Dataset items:
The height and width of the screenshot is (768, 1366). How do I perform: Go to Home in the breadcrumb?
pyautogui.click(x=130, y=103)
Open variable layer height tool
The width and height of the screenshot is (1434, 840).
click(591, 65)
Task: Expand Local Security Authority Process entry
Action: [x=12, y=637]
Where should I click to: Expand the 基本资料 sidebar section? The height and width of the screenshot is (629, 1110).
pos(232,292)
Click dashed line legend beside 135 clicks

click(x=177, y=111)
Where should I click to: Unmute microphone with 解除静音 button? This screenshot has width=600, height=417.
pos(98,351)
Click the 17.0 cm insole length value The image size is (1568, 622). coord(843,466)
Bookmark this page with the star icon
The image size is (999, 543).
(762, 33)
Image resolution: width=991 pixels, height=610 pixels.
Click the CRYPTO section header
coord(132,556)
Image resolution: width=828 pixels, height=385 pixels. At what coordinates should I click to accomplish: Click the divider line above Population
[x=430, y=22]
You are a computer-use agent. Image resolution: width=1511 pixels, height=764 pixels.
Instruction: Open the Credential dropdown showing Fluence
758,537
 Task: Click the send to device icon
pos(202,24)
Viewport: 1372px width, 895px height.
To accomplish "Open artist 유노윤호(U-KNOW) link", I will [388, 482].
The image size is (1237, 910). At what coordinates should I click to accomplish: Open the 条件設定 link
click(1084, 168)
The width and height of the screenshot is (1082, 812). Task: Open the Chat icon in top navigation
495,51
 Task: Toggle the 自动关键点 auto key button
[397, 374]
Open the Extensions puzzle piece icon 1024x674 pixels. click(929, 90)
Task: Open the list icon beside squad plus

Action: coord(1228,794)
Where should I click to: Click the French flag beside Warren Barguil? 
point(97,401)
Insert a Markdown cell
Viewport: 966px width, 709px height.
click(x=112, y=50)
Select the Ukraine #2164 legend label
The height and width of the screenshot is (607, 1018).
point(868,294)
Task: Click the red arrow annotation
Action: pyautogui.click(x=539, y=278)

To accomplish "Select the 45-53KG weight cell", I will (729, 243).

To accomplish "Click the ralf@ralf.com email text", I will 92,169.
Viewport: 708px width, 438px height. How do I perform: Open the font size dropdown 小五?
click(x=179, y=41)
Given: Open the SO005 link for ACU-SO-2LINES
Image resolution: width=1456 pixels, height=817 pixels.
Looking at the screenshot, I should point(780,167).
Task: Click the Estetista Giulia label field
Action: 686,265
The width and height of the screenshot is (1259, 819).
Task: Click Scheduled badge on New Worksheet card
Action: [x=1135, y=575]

■ **Task goal**: Check every line of the data above for the string "Select", and copy those that have it.

■ **Solution to this task**:
Select the Ukraine #2164 legend label
To accomplish "Select the 45-53KG weight cell", I will (729, 243).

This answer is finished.